OUT OF 4
Director Sally Potter (“Orlando”) makes an emotionally engaging coming of age story about two babies being born in London in the same fateful year of 1945. Advance 17 years to 1962, when Ginger (Elle Fanning) and Rosa (Alicia Englert, daughter of Jane Campion) best friends since childhood are living in the shadow of the Cold War and the Cuban Missile Crisis. The girls are growing up and begin to explore the world around them. Ginger, taking a cue from her pacifist writer father, Roland, (Alessandro Nivola) throws herself into the protest movement. Her best friend, Rosa, secretly begins an affair with Ginger’s father who is in a failing marriage with wife Nat (Christina Hendricks).
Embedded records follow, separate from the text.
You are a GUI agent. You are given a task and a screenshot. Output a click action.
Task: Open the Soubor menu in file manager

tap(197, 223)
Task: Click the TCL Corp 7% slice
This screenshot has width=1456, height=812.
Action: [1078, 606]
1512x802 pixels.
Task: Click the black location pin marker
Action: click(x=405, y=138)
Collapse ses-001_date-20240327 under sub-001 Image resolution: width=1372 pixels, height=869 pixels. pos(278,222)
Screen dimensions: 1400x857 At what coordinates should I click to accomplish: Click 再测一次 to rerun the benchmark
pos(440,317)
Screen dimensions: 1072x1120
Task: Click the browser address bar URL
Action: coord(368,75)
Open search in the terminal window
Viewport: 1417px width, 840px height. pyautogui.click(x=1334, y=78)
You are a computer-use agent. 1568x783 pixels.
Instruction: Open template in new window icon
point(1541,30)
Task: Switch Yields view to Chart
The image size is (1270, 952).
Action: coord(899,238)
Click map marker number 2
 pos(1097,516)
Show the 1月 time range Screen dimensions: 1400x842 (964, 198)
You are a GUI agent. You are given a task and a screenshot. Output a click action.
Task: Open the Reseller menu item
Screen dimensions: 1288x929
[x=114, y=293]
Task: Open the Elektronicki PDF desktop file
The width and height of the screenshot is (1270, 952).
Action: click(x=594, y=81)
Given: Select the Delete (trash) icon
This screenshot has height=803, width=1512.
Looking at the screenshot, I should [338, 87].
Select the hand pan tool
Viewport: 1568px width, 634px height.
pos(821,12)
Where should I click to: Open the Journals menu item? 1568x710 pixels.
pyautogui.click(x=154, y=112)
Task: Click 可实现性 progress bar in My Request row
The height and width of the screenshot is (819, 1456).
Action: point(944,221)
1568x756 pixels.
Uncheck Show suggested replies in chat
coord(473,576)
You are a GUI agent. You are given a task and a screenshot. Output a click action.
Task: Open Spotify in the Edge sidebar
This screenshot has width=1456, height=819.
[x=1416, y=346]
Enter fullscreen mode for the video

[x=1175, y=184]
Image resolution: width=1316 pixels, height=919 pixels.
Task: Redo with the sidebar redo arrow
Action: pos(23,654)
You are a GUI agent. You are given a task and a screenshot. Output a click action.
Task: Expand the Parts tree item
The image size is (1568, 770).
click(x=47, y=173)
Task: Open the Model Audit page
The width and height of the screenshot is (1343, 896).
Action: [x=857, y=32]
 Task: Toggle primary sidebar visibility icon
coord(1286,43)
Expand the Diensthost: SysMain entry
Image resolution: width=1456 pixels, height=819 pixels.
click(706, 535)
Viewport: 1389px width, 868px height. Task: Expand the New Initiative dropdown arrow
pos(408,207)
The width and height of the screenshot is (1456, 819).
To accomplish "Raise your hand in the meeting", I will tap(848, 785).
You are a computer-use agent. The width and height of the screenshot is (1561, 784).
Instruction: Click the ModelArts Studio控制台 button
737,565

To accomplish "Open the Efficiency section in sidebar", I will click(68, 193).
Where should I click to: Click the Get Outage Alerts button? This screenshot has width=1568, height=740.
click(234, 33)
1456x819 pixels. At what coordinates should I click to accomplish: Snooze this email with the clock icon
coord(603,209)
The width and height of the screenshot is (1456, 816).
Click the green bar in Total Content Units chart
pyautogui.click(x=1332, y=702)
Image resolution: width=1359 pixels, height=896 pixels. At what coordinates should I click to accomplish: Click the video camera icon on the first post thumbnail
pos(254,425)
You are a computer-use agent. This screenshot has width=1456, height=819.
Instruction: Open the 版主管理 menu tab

Potter puts the girls through a series of amusing situations. The one that is most poignant is when Ginger stumbles upon evidence that her dad and Rosa are being intimate. The production values are first rate and Robbie Ryan’s lensing is superlative. On the weak side, some of the more interesting subplots such as Ginger’s interest in a fellow protester seem to reach dead ends when their development could have added a little more complexity to the story. But what makes this film worth seeing is the spectacular performance from Elle Fanning. She is able to express despair, amusement, abandon, existentialism, and spiritual growth with an honesty which is remarkable for such a young actress.